Task directions: Where in the data below does the word "computer" appear? Copy every line that has it.

[[ Dataset records, beginning ]]

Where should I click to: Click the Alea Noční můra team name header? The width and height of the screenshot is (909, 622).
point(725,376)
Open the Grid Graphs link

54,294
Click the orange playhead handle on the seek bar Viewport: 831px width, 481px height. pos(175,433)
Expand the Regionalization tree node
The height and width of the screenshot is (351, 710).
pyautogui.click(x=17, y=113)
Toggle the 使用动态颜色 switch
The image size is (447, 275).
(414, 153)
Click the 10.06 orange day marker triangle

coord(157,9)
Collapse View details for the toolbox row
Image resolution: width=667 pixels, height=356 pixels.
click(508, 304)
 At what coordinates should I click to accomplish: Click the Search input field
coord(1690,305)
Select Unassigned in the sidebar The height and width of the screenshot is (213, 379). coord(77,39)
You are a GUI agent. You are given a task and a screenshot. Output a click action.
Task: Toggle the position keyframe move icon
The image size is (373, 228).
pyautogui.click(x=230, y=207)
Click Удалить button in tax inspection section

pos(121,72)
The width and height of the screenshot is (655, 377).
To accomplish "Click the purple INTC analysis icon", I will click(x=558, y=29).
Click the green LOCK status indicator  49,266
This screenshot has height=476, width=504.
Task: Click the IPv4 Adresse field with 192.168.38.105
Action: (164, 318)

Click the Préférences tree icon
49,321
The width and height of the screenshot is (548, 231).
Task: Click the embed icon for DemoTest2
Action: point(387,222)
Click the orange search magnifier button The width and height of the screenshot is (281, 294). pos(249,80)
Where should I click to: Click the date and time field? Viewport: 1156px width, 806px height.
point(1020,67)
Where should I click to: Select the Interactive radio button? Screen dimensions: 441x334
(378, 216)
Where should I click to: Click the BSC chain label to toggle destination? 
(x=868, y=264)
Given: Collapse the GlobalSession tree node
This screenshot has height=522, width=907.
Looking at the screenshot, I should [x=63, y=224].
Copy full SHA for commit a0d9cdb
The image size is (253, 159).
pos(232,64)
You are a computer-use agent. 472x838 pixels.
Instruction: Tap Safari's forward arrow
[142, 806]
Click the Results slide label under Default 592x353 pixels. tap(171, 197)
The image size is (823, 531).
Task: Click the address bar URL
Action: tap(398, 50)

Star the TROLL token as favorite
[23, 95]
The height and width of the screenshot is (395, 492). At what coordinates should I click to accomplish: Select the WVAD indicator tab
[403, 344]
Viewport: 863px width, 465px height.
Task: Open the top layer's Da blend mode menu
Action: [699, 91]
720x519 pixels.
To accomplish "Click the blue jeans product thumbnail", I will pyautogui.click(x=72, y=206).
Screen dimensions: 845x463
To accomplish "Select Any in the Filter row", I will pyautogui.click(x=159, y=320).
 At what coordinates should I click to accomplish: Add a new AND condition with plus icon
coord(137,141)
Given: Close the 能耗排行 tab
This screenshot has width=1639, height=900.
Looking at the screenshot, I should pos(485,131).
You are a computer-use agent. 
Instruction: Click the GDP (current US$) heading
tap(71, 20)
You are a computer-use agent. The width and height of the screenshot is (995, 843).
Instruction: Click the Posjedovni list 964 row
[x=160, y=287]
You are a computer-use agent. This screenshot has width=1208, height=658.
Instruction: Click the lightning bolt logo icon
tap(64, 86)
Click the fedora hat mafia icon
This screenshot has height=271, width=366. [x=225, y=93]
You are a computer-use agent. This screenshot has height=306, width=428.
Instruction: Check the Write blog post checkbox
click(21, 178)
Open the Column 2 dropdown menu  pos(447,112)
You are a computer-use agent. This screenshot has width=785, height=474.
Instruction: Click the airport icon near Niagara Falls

[[ Dataset records, end ]]

Output of the exercise:
You are a computer-use agent. 472x838 pixels.
You are a computer-use agent. 
You are a computer-use agent. The width and height of the screenshot is (995, 843).
You are a computer-use agent. This screenshot has width=1208, height=658.
You are a computer-use agent. This screenshot has height=306, width=428.
You are a computer-use agent. This screenshot has width=785, height=474.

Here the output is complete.